**Extracted information**.
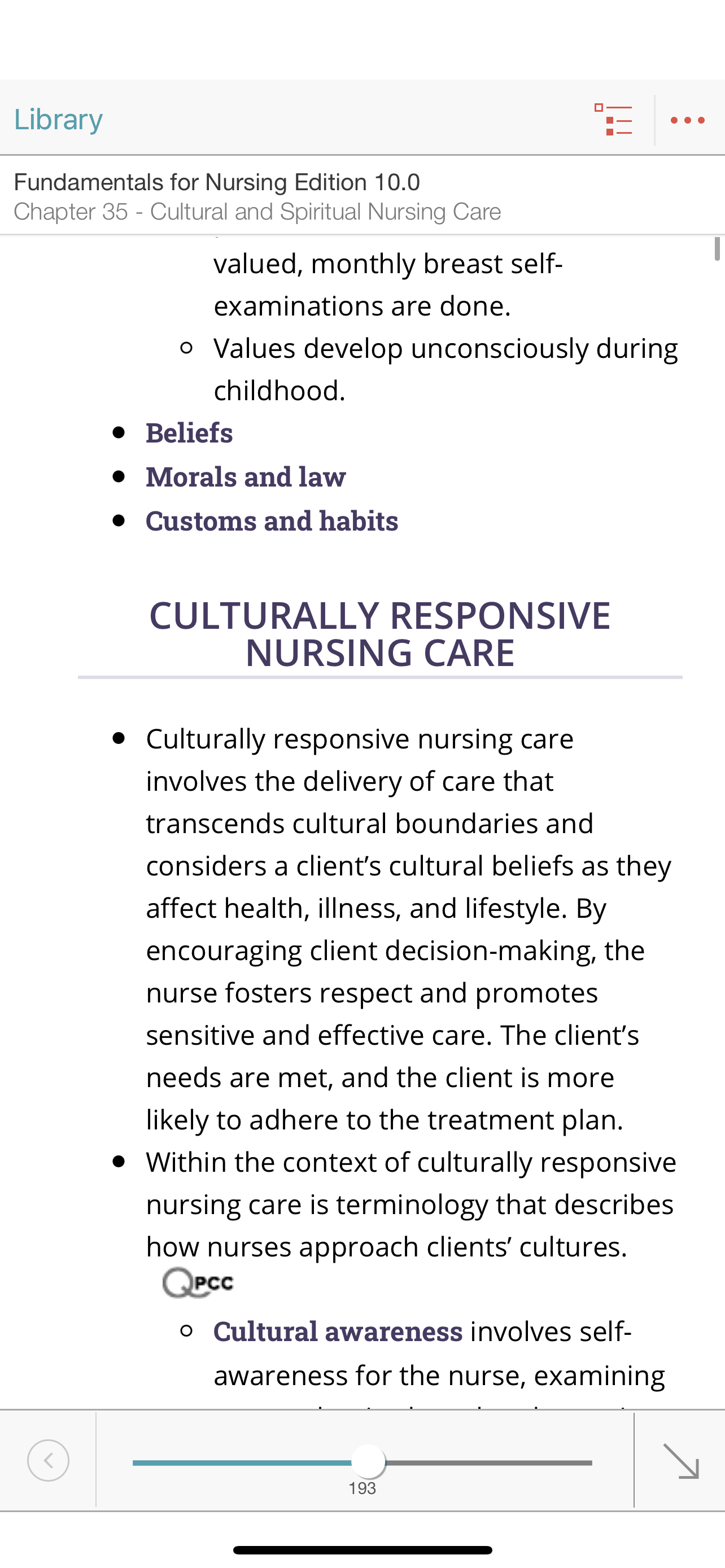Click the filled part of page slider
The height and width of the screenshot is (1568, 725).
click(242, 1462)
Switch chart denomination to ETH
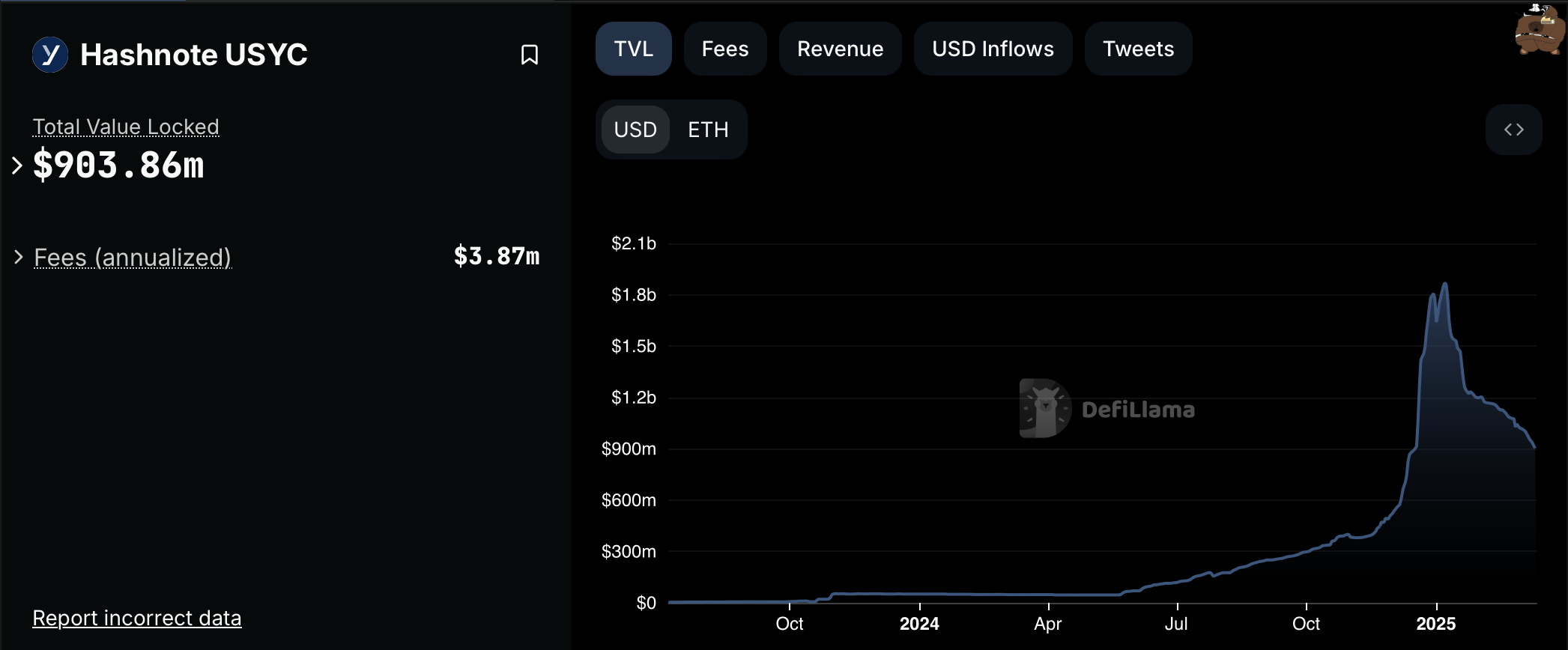 708,130
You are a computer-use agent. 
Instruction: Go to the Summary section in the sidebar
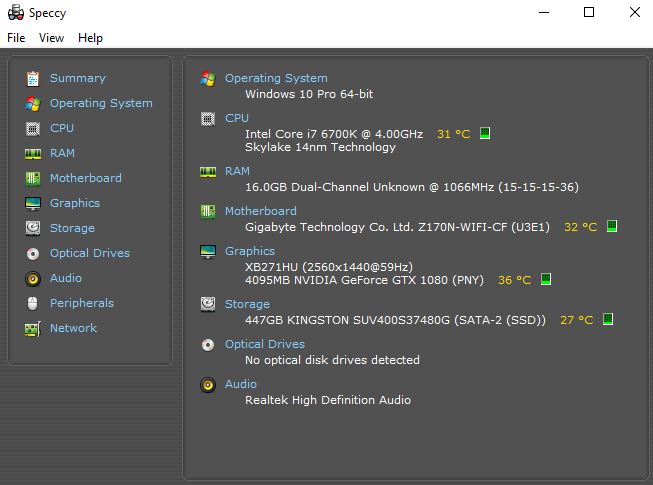(77, 78)
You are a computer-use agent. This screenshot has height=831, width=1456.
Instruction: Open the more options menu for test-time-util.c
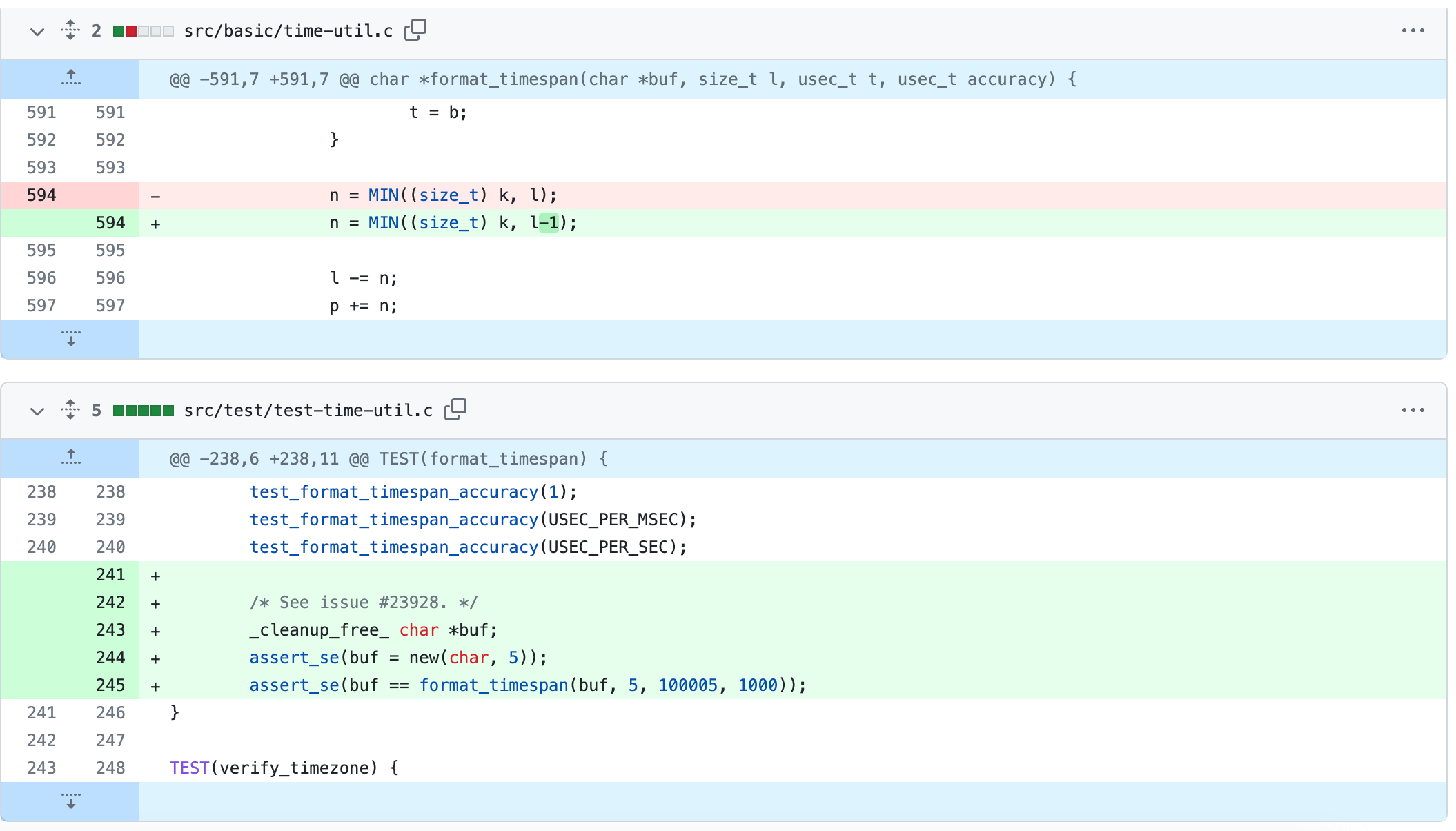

**Set task**. Rewrite the listing above, swapping "computer-use agent" for "desktop assistant" and changing nothing else, and leave out the pictures.

**Response for this exercise**.
Click the filled part of page slider
The height and width of the screenshot is (1568, 725).
click(242, 1462)
Switch chart denomination to ETH
 708,130
You are a desktop assistant. 
Instruction: Go to the Summary section in the sidebar
(77, 78)
You are a desktop assistant. This screenshot has height=831, width=1456.
Instruction: Open the more options menu for test-time-util.c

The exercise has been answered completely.